# What happened to Salomon F20/F22s?



## rage2122 (Aug 22, 2012)

Did they get rid of them for the 2013 line? or are they just renamed? I love my F20s and need to replace them but finding a more narrow boot again is making me sad if they are discontinued.


----------



## BurtonAvenger (Aug 14, 2007)

Salomon Snowboards & Bonfire Snowboarding F2.0-Color - salomon-gear 
Salomon Snowboards & Bonfire Snowboarding F4.0-Black - salomon-gear
Salomon Snowboards & Bonfire Snowboarding F3.0-Grey/Black - salomon-gear
it's amazing what looking at their site will do. Don't be so fucking lazy.


----------



## rage2122 (Aug 22, 2012)

BurtonAvenger said:


> Salomon Snowboards & Bonfire Snowboarding F2.0-Color - salomon-gear
> Salomon Snowboards & Bonfire Snowboarding F4.0-Black - salomon-gear
> Salomon Snowboards & Bonfire Snowboarding F3.0-Grey/Black - salomon-gear
> it's amazing what looking at their site will do. Don't be so fucking lazy.

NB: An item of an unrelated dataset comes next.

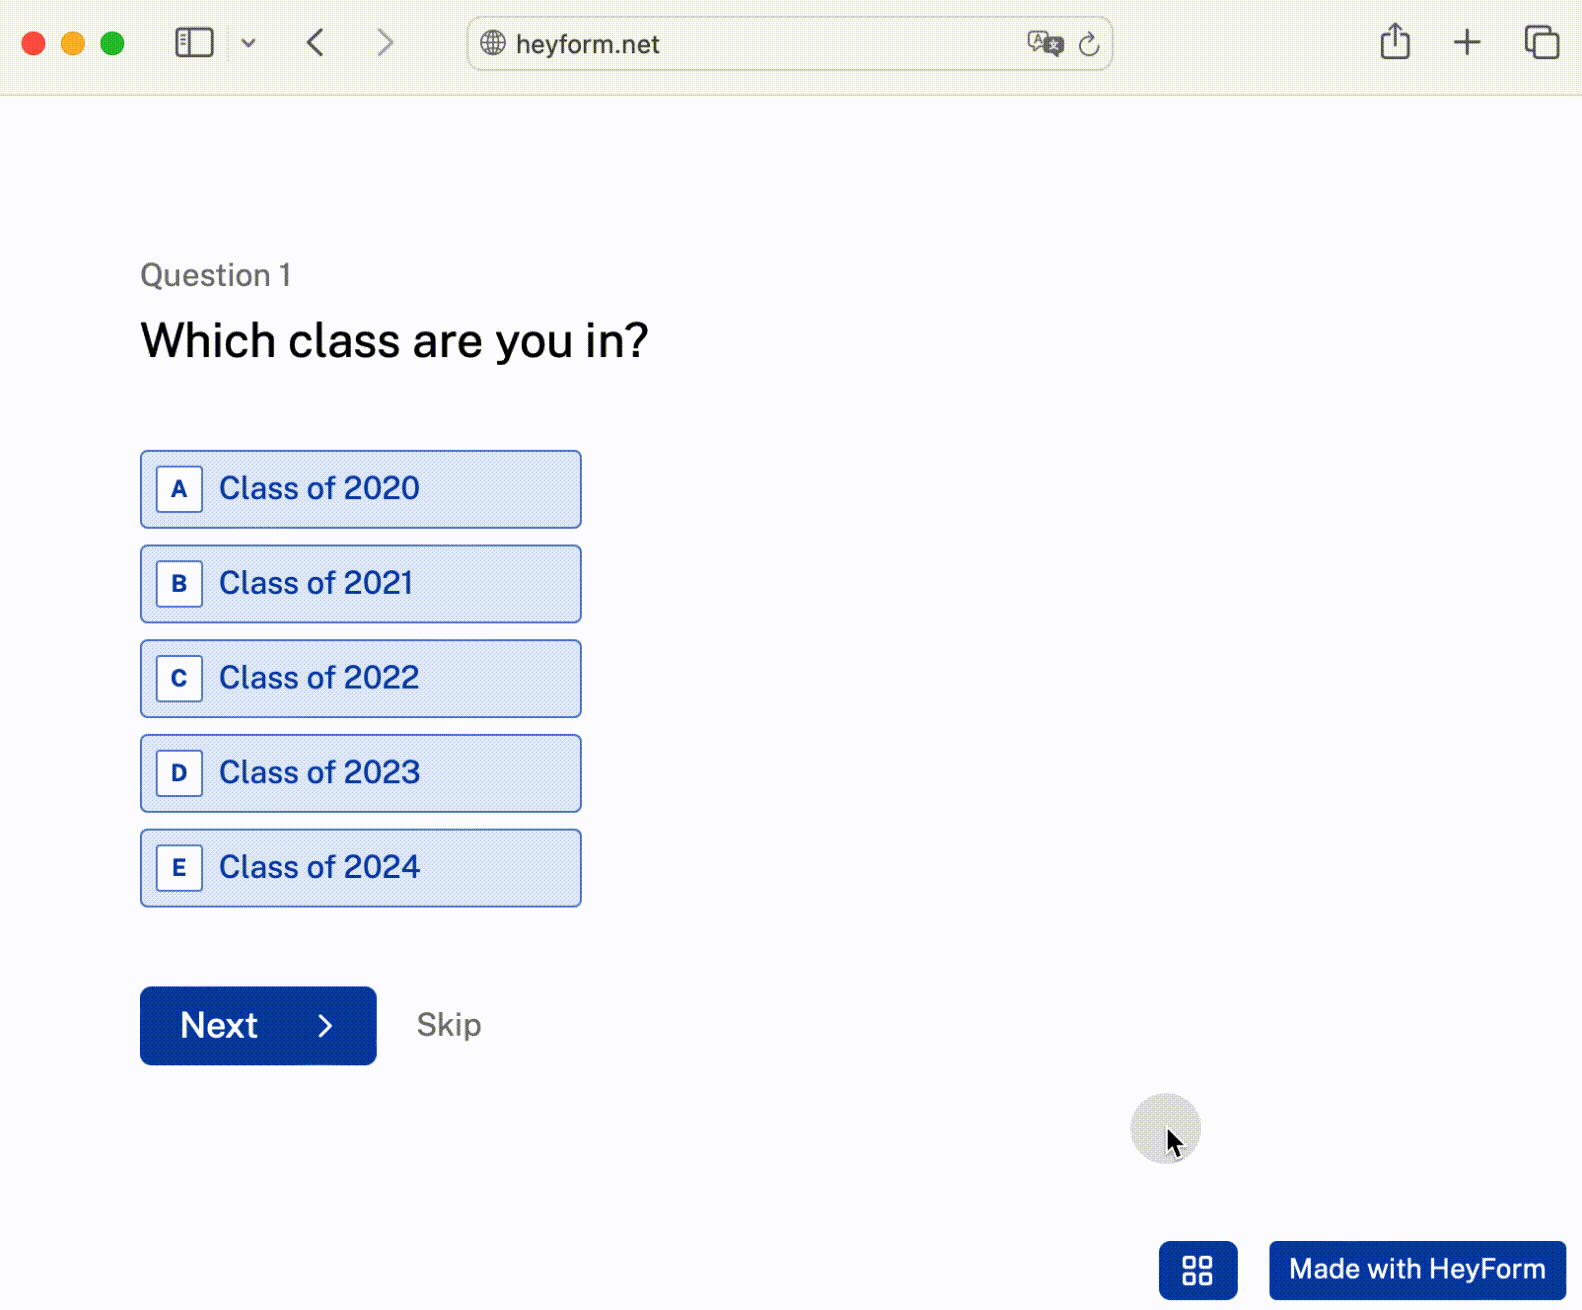
Task: Reload the heyform.net page
Action: point(1090,43)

Thanks for that but still does not answer if they replaced them with a fully different Fseries boot or slightly tweaked things and renamed them.


----------



## BurtonAvenger (Aug 14, 2007)

Do you lack deductive reasoning?
F2.0= 20 3.0= 22 4.0 = 24 look


----------



## rage2122 (Aug 22, 2012)

BurtonAvenger said:


> Do you lack deductive reasoning?
> F2.0= 20 3.0= 22 4.0 = 24 look


So honestly not meant as a troll and it was a legit question which I had post looking at the Salomon website. 

There have not been F24s for several years, and the 20/22s were a way different boot than the F3/4.0 (3D weblace as an example). 

All I was looking for was a simple "yeah there was an announcement" or maybe someone connected with Salomon to confirm. I had done my searching prior to posting but found nothing clear. 

Their website is terrible for product info and comments referencing boots that have not been made for years have not made it any clearer.


----------



## SnowDragon (Apr 23, 2012)

rage2122 said:


> So honestly not meant as a troll and it was a legit question which I had post looking at the Salomon website.
> 
> There have not been F24s for several years, and the 20/22s were a way different boot than the F3/4.0 (3D weblace as an example).
> 
> ...


Yes, Salomon's website is not especially helpful - you should have seen it over the last two years; it's actually improved!

Burton Avenger is correct, if not charming (you should check his website - "The Angry Snowboarder" to understand his "approach"). The F series boots have been revamped this year, as have Salomon's bindings. Last year they introduced the new line with the F4.0, which would correspond to the F24 in previous years. This year they replaced the F22 and F20 per BA's post above.

The new wrap system IS an improvement over the usual lace system.
You should check them out.


----------